[PATCH v5 22/25] mm: Add pte_batch_hint() to reduce scanning in folio_pte_batch()

Mon Feb 12 08:27:59 PST 2024

On 12.02.24 16:47, Ryan Roberts wrote:
> On 12/02/2024 13:43, David Hildenbrand wrote:
>> On 02.02.24 09:07, Ryan Roberts wrote:
>>> Some architectures (e.g. arm64) can tell from looking at a pte, if some
>>> follow-on ptes also map contiguous physical memory with the same pgprot.
>>> (for arm64, these are contpte mappings).
>>>
>>> Take advantage of this knowledge to optimize folio_pte_batch() so that
>>> it can skip these ptes when scanning to create a batch. By default, if
>>> an arch does not opt-in, folio_pte_batch() returns a compile-time 1, so
>>> the changes are optimized out and the behaviour is as before.
>>>
>>> arm64 will opt-in to providing this hint in the next patch, which will
>>> greatly reduce the cost of ptep_get() when scanning a range of contptes.
>>>
>>> Tested-by: John Hubbard <jhubbard at nvidia.com>
>>> Signed-off-by: Ryan Roberts <ryan.roberts at arm.com>
>>> ---
>>>    include/linux/pgtable.h | 18 ++++++++++++++++++
>>>    mm/memory.c             | 20 +++++++++++++-------
>>>    2 files changed, 31 insertions(+), 7 deletions(-)
>>>
>>> diff --git a/include/linux/pgtable.h b/include/linux/pgtable.h
>>> index 50f32cccbd92..cba31f177d27 100644
>>> --- a/include/linux/pgtable.h
>>> +++ b/include/linux/pgtable.h
>>> @@ -212,6 +212,24 @@ static inline int pmd_dirty(pmd_t pmd)
>>>    #define arch_flush_lazy_mmu_mode()    do {} while (0)
>>>    #endif
>>>    +#ifndef pte_batch_hint
>>> +/**
>>> + * pte_batch_hint - Number of pages that can be added to batch without scanning.
>>> + * @ptep: Page table pointer for the entry.
>>> + * @pte: Page table entry.

Dataset extract =>
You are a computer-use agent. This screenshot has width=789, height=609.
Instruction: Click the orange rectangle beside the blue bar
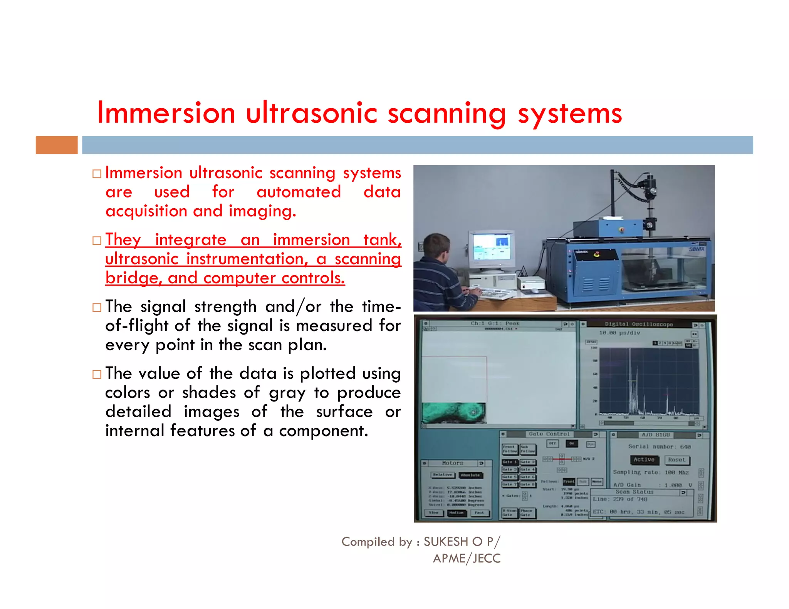tap(57, 145)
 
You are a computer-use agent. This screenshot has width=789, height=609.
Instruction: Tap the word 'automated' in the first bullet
tap(299, 192)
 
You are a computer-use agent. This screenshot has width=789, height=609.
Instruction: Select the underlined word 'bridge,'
tap(133, 278)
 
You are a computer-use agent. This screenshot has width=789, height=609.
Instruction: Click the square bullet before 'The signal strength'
tap(97, 308)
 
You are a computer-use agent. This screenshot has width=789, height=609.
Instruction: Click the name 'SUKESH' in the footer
tap(446, 542)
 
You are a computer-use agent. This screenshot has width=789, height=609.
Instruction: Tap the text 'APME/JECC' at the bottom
tap(467, 559)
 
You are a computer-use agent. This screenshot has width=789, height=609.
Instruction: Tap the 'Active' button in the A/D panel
tap(644, 460)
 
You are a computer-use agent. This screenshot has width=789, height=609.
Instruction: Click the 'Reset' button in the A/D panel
tap(677, 460)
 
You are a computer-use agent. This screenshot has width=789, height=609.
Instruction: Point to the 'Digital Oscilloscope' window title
tap(638, 324)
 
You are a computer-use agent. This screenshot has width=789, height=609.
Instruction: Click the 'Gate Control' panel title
tap(549, 434)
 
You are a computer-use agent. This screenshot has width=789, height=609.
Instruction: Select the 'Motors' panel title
tap(452, 463)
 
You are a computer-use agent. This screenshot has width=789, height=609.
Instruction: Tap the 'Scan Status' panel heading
tap(634, 492)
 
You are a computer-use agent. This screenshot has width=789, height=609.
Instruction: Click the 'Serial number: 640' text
tap(659, 447)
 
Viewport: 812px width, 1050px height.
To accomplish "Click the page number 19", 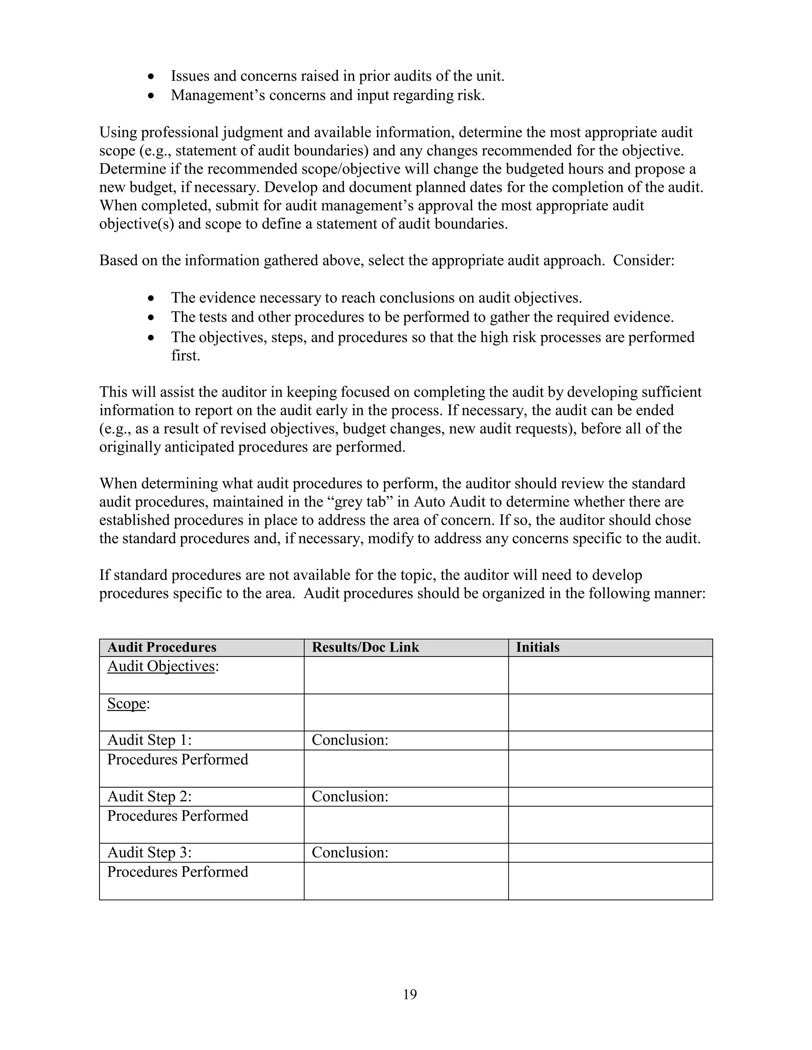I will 410,994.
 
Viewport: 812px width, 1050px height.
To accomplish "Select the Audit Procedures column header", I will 162,647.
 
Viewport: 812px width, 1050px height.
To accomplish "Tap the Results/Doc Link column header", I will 365,647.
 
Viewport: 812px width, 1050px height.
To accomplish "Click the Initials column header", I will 537,647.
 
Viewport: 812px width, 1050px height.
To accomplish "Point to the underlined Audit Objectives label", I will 161,666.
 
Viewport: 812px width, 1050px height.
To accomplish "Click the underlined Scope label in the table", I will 126,703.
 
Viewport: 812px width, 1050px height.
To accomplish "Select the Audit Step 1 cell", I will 149,740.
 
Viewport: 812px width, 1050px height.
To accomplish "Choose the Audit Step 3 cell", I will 149,852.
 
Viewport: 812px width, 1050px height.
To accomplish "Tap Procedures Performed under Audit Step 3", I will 178,872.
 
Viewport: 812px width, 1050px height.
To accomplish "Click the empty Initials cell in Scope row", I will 610,712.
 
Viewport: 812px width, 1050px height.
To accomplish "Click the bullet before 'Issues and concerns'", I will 151,77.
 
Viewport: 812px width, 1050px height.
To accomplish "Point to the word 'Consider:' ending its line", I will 643,261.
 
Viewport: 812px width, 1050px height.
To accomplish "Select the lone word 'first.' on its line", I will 185,355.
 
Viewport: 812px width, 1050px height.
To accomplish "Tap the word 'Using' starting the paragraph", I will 118,132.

Directive A => In the patch email, write out the passage starting at "[PATCH v5 22/25]" and ending at "the same pgprot.", swapping "arm64" for "riscv".
Directive B => Repeat the records exactly, starting at the beginning of the records and ending with the line that contains "tap(97, 308)". Leave out the pictures.
The text and the records have no connection to each other.

Expected answer A =>
[PATCH v5 22/25] mm: Add pte_batch_hint() to reduce scanning in folio_pte_batch()

Mon Feb 12 08:27:59 PST 2024

On 12.02.24 16:47, Ryan Roberts wrote:
> On 12/02/2024 13:43, David Hildenbrand wrote:
>> On 02.02.24 09:07, Ryan Roberts wrote:
>>> Some architectures (e.g. riscv) can tell from looking at a pte, if some
>>> follow-on ptes also map contiguous physical memory with the same pgprot.

Expected answer B =>
You are a computer-use agent. This screenshot has width=789, height=609.
Instruction: Click the orange rectangle beside the blue bar
tap(57, 145)
 
You are a computer-use agent. This screenshot has width=789, height=609.
Instruction: Tap the word 'automated' in the first bullet
tap(299, 192)
 
You are a computer-use agent. This screenshot has width=789, height=609.
Instruction: Select the underlined word 'bridge,'
tap(133, 278)
 
You are a computer-use agent. This screenshot has width=789, height=609.
Instruction: Click the square bullet before 'The signal strength'
tap(97, 308)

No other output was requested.